# Convertible Top Well Liner installation?



## LouCabra (Jul 20, 2015)

Howdy,

The well liner in my 68 convertible is rotten, mildewed, and torn. I see that OPGI (couldn't find one on Ames)sell the well liner ("The liner separates the trunk from the rear seat preventing rain and moisture from entering and damaging the trunk area"). I've searched the forum, but have not found any posts on this. Does anyone know how to install anew liner?

Thanks in advance!


----------



## Kelly Rowe (Feb 10, 2021)

Hi Lou,
I have a '65 and have a similar problem, although mine is completely missing. I have all the manuals and have looked everywhere but can't get any help on installing the well liner and the trim that goes with it. Did you find anything?


----------



## GTOJUNIOR (Aug 7, 2011)

You are correct there is very little to be found on well liner installation.
The following are bits I have found over the years for a '66-'67 and may shed a little light on your install.
It seems the liner is installed with the rearward tack strip before the top/curtain is installed. 

Images are from a '66 Junker with the liner retainers still in place, your may vary.
It's a combination of tacks, screws bolts, and adhesives but that's where the info I could find stopped.

I hope this helps some.


----------



## Kelly Rowe (Feb 10, 2021)

GTOJUNIOR said:


> You are correct there is very little to be found on well liner installation.
> The following are bits I have found over the years for a '66-'67 and may shed a little light on your install.
> It seems the liner is installed with the rearward tack strip before the top/curtain is installed.
> 
> ...


Wow! Thanks so much. This is very helpful, and photos always help😁


----------



## Popof4 (Aug 13, 2021)

[GTOJUNIOR, I am doing a off-frame restoration on a 1967 GTO Convertible. I noticed from the pics you posted, the vert frame is the body color on your pics. 
On my customer's car, it originally had a black top and the convertible frame is black. The owner wants to change the body color to a misty blue metallic and go with a white top. Were the top frames painted the body color on the white top cars? 
Thanks for any input you can give, and thanks for posting the pics of the vert top. They are very helpful. 
QUOTE="GTOJUNIOR, post: 938918, member: 18908"]
You are correct there is very little to be found on well liner installation.
The following are bits I have found over the years for a '66-'67 and may shed a little light on your install.
It seems the liner is installed with the rearward tack strip before the top/curtain is installed. 

Images are from a '66 Junker with the liner retainers still in place, your may vary.
It's a combination of tacks, screws bolts, and adhesives but that's where the info I could find stopped.

I hope this helps some.
View attachment 152447

View attachment 152448

View attachment 152449

View attachment 152450

[/QUOTE]


----------



## GTOJUNIOR (Aug 7, 2011)

I've seen the folding top frame painted before but have never been able to confirm this was factory.


----------



## GTOJUNIOR (Aug 7, 2011)

Interesting 1966 Convertible being displayed at the AACA nationals here in Virginia Beach this weekend.
First let me say that this '66 was striking in every way. It was one of my top picks. 
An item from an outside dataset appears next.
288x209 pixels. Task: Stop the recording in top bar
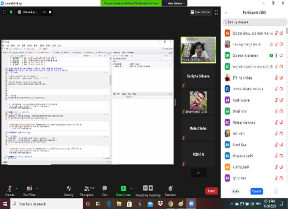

I'm a sucker for blues so I was instantly drawn over to it. The blue top was amazing and this was available in 1966.
You just don't see it used to often, Upon closer inspection the folding frame jumped out. As mentioned I have seen this before but have never found anything to substantiate this detail.

However two things did come to mind.
1. This GTO was competing in AACA stock and this is about as good as it get with domestic classics. 
(I'm sure this GTO pulls double duty and has been and/or shows at GTOAA as well.
So my thoughts are if this wasn't stick treatment then IMO it would not have been done on such a top rate restoration.

2. My thoughts are it could be related to the color of the top chosen by the buyer. 
Comparing both the project car and this restored car the light blue on the frames is identical and 
there could be the possibility of a top change in it's life on the project car, but that's just an assumption.


----------



## O52 (Jan 27, 2019)

The 68 Fisher body manual has over 18 pages regarding top removal and installation. I was surprised to see nothing mentioned of the Well Liner. 
But... There is a mention of a compartment bag in conjunction to replacing the Back Curtain assembly. Pg 13-17
Fisher Body lingo for 'Well Liner' ?


----------